Punch Today In The Face.


When I was a kid, I used to get overly excited for the anticipation of future events. Whether this was a trip to the Wisconsin Dells (waterpark), the 7th grade swing dance, a princess themed birthday party or simply a trip to the movies - my stomach would be taken over by butterflies just thinking about how much fun I was going to have at these events. Don’t you remember the paper chain countdown to summer that you used to create with your friends? This is exactly what I’m talking about.

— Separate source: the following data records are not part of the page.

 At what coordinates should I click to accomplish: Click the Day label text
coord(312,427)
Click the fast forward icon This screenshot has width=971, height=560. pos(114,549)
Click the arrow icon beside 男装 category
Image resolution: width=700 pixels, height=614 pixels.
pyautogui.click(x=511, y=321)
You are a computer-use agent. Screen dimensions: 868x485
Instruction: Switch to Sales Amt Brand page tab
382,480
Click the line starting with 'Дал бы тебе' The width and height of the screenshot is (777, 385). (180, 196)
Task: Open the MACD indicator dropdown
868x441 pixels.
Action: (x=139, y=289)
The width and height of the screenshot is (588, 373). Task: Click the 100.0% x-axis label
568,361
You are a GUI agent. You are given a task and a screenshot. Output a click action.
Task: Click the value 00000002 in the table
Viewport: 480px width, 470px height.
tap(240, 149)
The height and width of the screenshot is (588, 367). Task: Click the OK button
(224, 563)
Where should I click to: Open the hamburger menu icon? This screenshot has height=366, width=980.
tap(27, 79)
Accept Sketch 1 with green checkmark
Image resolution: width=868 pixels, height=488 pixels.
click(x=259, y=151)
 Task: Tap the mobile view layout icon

With time, that fluttering anticipation diminished for me - and probably for you as well. Regardless of how excited I was for what was to come, reality seemed to take over (projects needed to be wrapped up, laundry needed to be done, budgets needed to be set) and these anticipated events became easier to wait for and easier to manage my emotions when thinking about. Why is that? Why, as adults, do we allow ourselves to look forward to something, but not with the same butterflies-in-our-tummies, hard-to-fall-asleep, countdown-on-the-calendar excitement? It’s something that seems to leave us with age and we never seem to notice or try to gain back.

Today, this feeling consumed me for the first time in years. It came without warning and without effort. I was working in our collaborative office, looking around at Margot lounging on the couch, laptop in her lap (as it should be) - Jordan fixated on his computer, headphones in, concentration game strong - Ola answering a phone call, all smiles - sun streaming in the windows - sea breeze sneaking through the door as it opens. Damn. Life is good. This feeling of excitement for future events came at a time when I can hardly even imagine what future events are ahead of me. The future is so uncertain for us all right now, but the present is so damn good.

So in come the butterflies, away goes the sleep, and countdowns commence - as the next 361 days are bound to be something special!